Existe grupos articulados, milícias virtuais, ressentidas com o Zeitgeist, que utilizam instrumentos obscuros, propagam todo tipo de mentira, disparam informações falsas ao cidadão mediano. Este, em geral, não tem senso de realidade sobre a esfera pública, e acaba reproduzindo, sem filtro, um senso de irresponsabilidade pueril.


Muito do atual espírito da antipolítica é devido aos problemas que assolaram e assolam o país, por culpa dos governos anteriores, com parlamentares e partidos envolvidos com esquemas de corrupção, como, por exemplo, o mensalão e petrolão, e a falta de responsividade com os cidadãos. Algumas mentes mancomunadas,de índole totalitária, não acreditam na saída democrática, nas instituições liberais e no Estado de Direito e disseminam sua destruição. Se as coisas não estão bem, eles desejam jogar a água suja do banho junto com o bebê.


Aqueles que rejeitam a solução democrática consideram-na morosa, difícil, por implicar acordos entre atores plurais discutindo sobre as leis e a políticas. Acham que todos são corruptos. Não aceitam que a convivência pacífica tem seus custos; é necessário abrir mão de vontades absolutas.


O que está em voga atualmente é o reacionarismo, e de direita. Seu modo de pensar é girar a roda da história para trás. Olham o ocidente como decadente. Reacionários são nostálgicos e acreditam numa Era de Ouro: a família patriarcal, a autoridade máscula, a tradição, os hábitos rígidos religiosos, a estética padronizada, a sexualidade reprimida (abstinência é uma saída?), a suposta integridade militar, o professor autoritário, o pater governante.


[...] A mente reacionária é uma mente naufragada. Onde os outros veem o rio do tempo como sempre fluiu, o reacionário enxerga os destroços do paraíso passando à deriva. Ele é um exilado do tempo. O revolucionário vê o futuro radioso que os outros não são capazes de ver, e com isto de exalta. O reacionário, imune às mentiras modernas, vê o passado em todo seu esplendor, e também se sente exaltado [...] [2](p.12)


Nobres leitores, é importante ter ciência de que a oposição, civilizada, é válida em qualquer lugar e sempre. E mesmo a oposição é plural. Uma sociedade homogênea, além de ser uma utopia, é uma condição de baixa cognição, descendo alguns graus de racionalidade.

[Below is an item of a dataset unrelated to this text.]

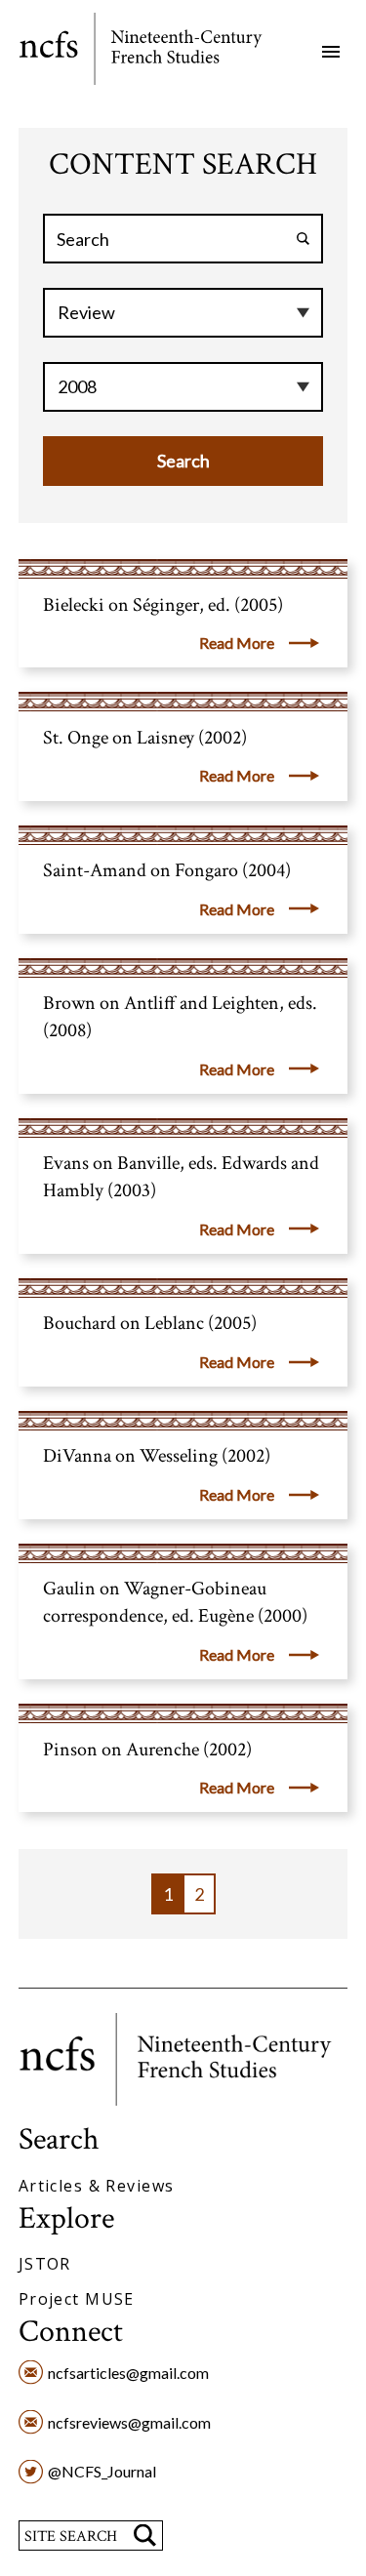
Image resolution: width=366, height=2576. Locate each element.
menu (331, 51)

Não tem jeito: o apelo a homogeneidade é a porta de entrada à barbárie generalizada.


Até mais!


[1] https://aosfatos.org/noticias/desde-a-posse-bolsonaro-deu-400-declaracoes-falsas-ou-distorcidas/


[2] LILLA, Mark. A mente naufragada:sobre o espírito reacionário. Traduzido por Clóvis Marques. 1ª ed. Rio de Janeiro: Record, p. 12, 2018.